In Chastain v. N.S.S. Acquisition Corp., 2009 WL 1971621 (S.D.Fla. 2009), Judge Hurley addressed whether an auto dealer violated TILA by engaging in a “spot delivery” and then repossessed the vehicle when third party financing did not materialize.  Judge Hurley found no TILA violation, explaining:

 

However, there is nothing in TILA or Regulation Z which prohibits financing contingencies in consumer contracts as violative of the TILA, nor does plaintiff identify any controlling case authority suggesting that the inclusion of a “financing contingency” in this context renders TILA disclosures “illusory,” “contradictory” or “meaningless.” To the contrary, the Eleventh Circuit has acknowledged the validity of a financing contingency as a “condition precedent” in the TILA context.

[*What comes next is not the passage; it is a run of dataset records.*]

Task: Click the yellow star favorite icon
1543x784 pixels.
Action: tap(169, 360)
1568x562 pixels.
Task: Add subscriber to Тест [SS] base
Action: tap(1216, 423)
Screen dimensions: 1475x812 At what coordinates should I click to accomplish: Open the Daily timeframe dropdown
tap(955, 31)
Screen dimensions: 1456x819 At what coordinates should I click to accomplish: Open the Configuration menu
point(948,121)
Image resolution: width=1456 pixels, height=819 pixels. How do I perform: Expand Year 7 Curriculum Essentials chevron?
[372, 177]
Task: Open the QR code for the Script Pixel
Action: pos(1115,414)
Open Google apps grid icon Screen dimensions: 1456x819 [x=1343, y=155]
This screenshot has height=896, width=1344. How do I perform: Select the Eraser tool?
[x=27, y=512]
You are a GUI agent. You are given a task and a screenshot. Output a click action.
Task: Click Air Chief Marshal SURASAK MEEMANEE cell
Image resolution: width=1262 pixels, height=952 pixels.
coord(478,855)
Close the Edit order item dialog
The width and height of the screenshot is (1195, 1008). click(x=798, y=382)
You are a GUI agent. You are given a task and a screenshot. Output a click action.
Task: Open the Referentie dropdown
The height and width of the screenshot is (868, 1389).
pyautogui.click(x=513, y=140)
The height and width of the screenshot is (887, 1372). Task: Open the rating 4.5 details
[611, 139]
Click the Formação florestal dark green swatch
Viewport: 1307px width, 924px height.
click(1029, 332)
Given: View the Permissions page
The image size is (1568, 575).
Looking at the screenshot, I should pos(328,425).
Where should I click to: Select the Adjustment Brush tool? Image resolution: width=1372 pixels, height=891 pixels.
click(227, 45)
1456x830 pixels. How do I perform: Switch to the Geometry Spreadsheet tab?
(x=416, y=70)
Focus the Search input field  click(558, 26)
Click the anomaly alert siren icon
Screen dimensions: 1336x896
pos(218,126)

See Bragg v. Bill Heard Chevrolet, Inc., supra at 1067. Other courts addressing the more specific issue raised here have held that accurate disclosures do not become TILA violations because they are rendered moot due to subsequent failure of financing. See e.g. Janikowski v. Lynch Ford, Inc., 210 F.3d 765 (7th Cir.2000); Leguillou v. Lynch Ford, Inc., 2000 WL 198796 at * *3-4 (N.D.Ill.2000) (“If information disclosed in accordance with [TILA] is subsequently rendered inaccurate as the result of any act, occurrence, or agreement subsequent to the delivery of the required disclosures, the inaccuracy resulting therefrom does not constitute a violation of this part,” citing 15 U.S.C. § 1634); Hunter v. Bev Smith Ford, LLC, 2008 WL 1925265, *3-4 (S.D.Fla.2008).  [P]  In this case, the parties entered into a conditional contract, which is permitted under Florida law. [footnote omitted] All of the TILA disclosures were accurate when Chastain signed that contract. When he left the dealership with the Buick, he had a right to possession of the automobile under the parties’ “bailment agreement,” but would not become the owner unless and until third party financing was approved or he otherwise paid for the car. Since the condition precedent (third party financing) never occurred, he did not become the owner and the dealer’s TILA disclosures were only rendered inaccurate by its subsequent failure to obtain approval of third party financing. This sequence of events does not state a claim for violation of the TILA. 15 U.S.C. § 1634; Scroggins v. LTD, Inc., 251 F.Supp.2d 1277 (E.D.Va.2003) (TILA requires that disclosures be accurate at the time of consummation; no TILA claim stated where subsequent failure to obtain financing rendered disclosures inaccurate). The court shall accordingly dismiss the plaintiff’s TILA claim with prejudice.